| Data supplied |
________
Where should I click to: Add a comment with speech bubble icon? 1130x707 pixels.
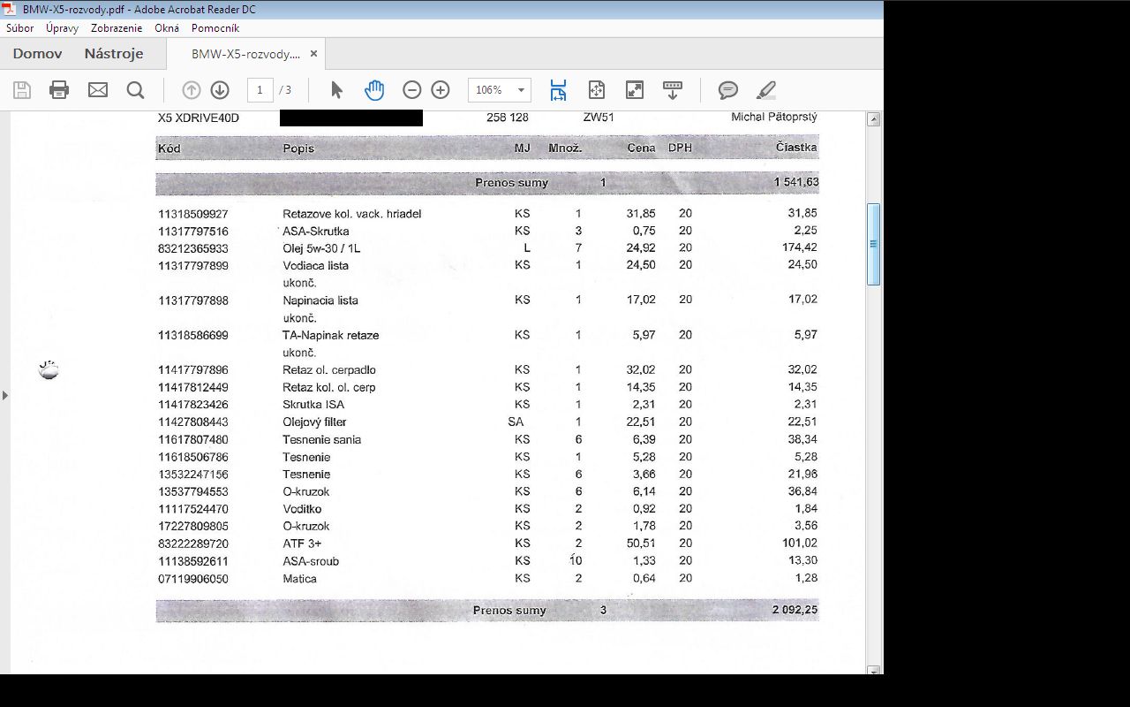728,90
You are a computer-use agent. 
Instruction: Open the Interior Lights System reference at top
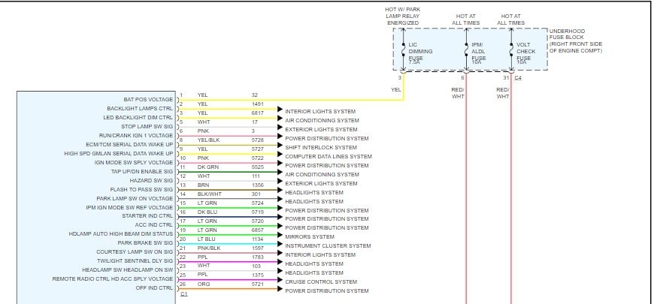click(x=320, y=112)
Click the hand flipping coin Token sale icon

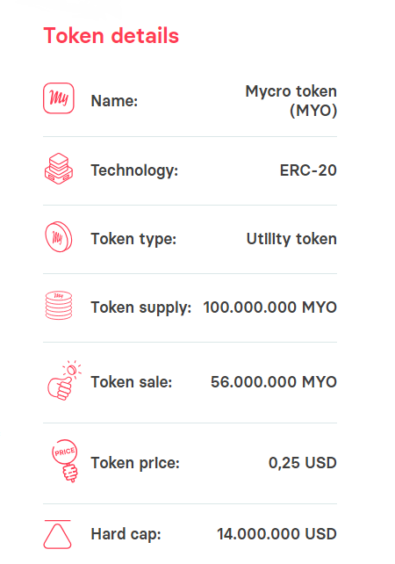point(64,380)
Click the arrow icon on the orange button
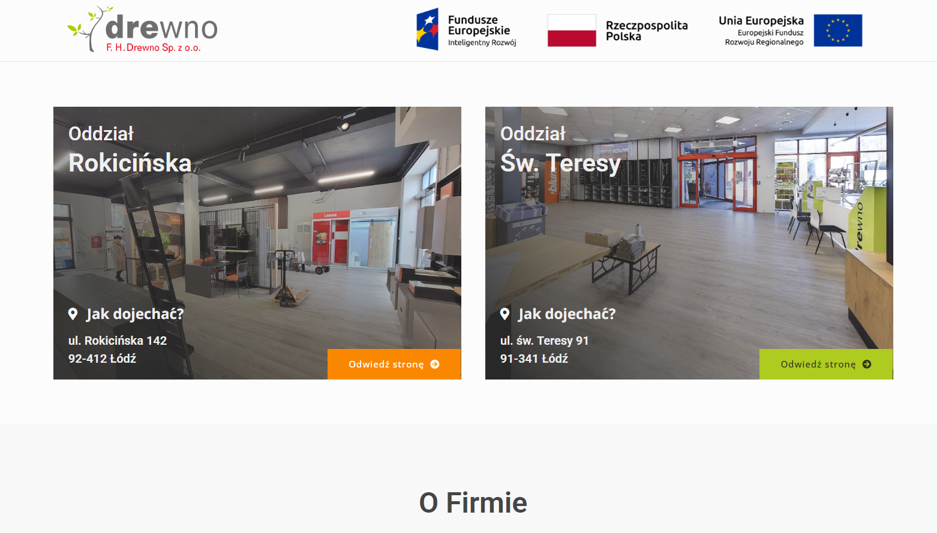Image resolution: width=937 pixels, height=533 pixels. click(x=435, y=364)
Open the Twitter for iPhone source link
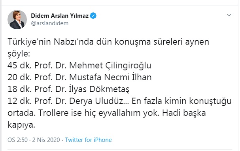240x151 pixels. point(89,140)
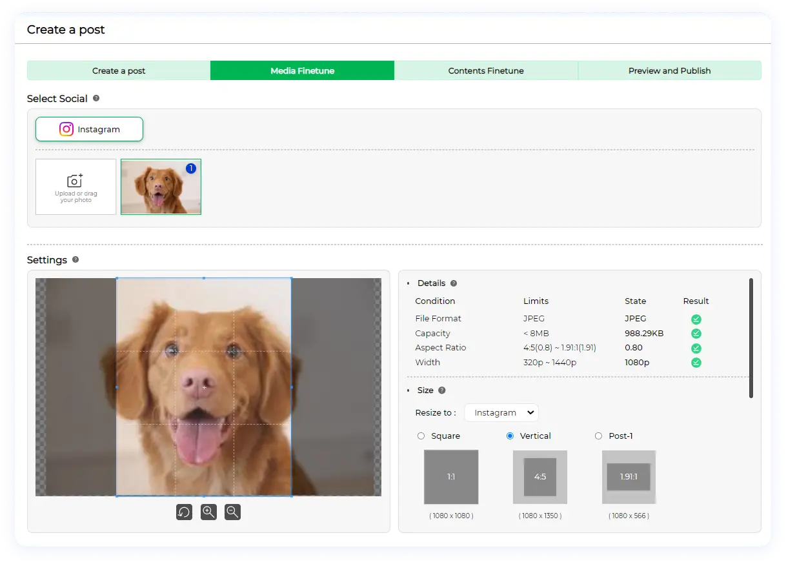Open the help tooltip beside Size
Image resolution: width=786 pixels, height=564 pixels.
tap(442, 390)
________
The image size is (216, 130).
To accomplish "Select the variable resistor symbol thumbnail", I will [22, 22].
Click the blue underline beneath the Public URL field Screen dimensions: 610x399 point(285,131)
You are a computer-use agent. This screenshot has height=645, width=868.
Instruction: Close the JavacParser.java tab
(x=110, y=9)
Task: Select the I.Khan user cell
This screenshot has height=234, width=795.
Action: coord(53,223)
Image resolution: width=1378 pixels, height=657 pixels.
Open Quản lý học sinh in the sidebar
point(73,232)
________
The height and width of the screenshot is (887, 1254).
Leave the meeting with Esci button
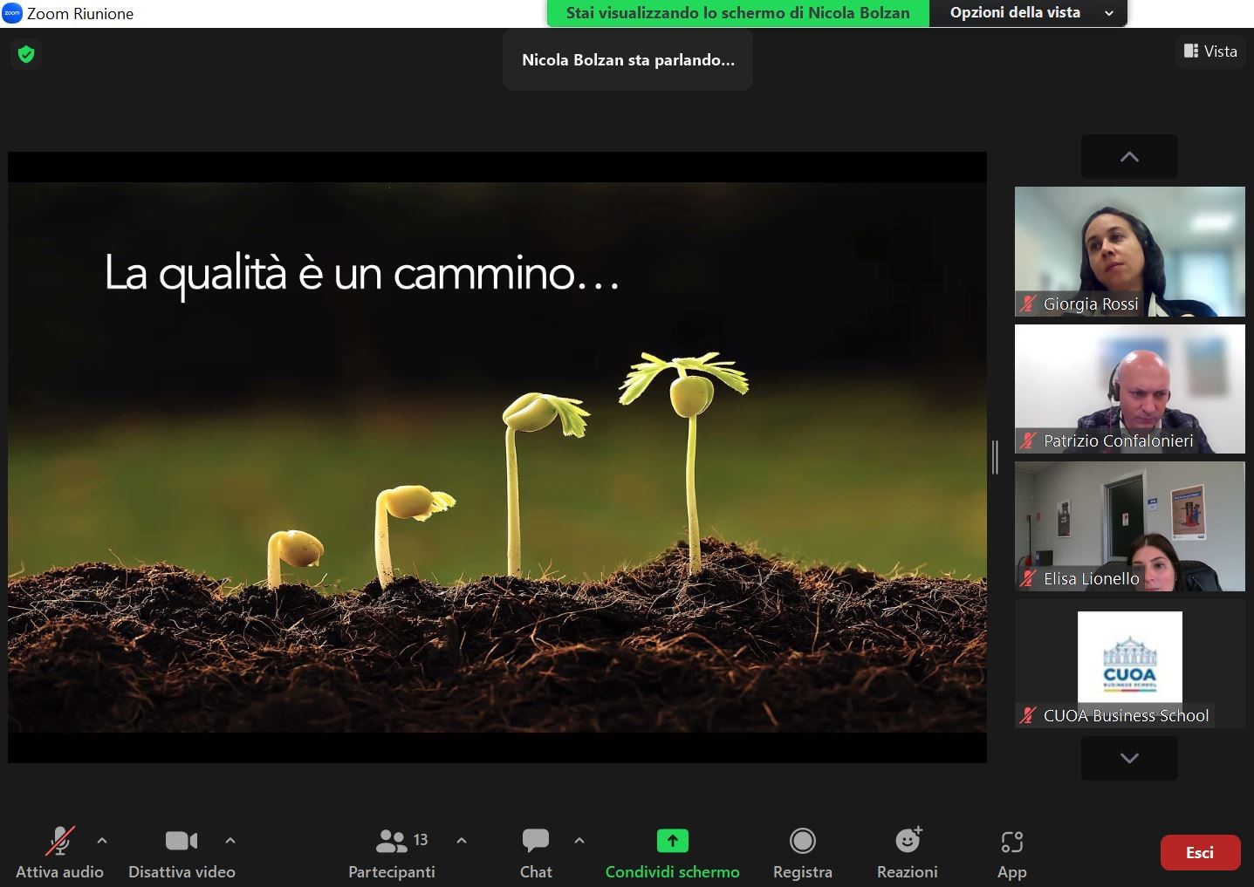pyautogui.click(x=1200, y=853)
________
| How to complete this task |
Scan the material above. Extract every line in which the word "computer" occurs.

| Written answer |
You are a computer-use agent. 
You are a computer-use agent. This screenshot has height=645, width=868.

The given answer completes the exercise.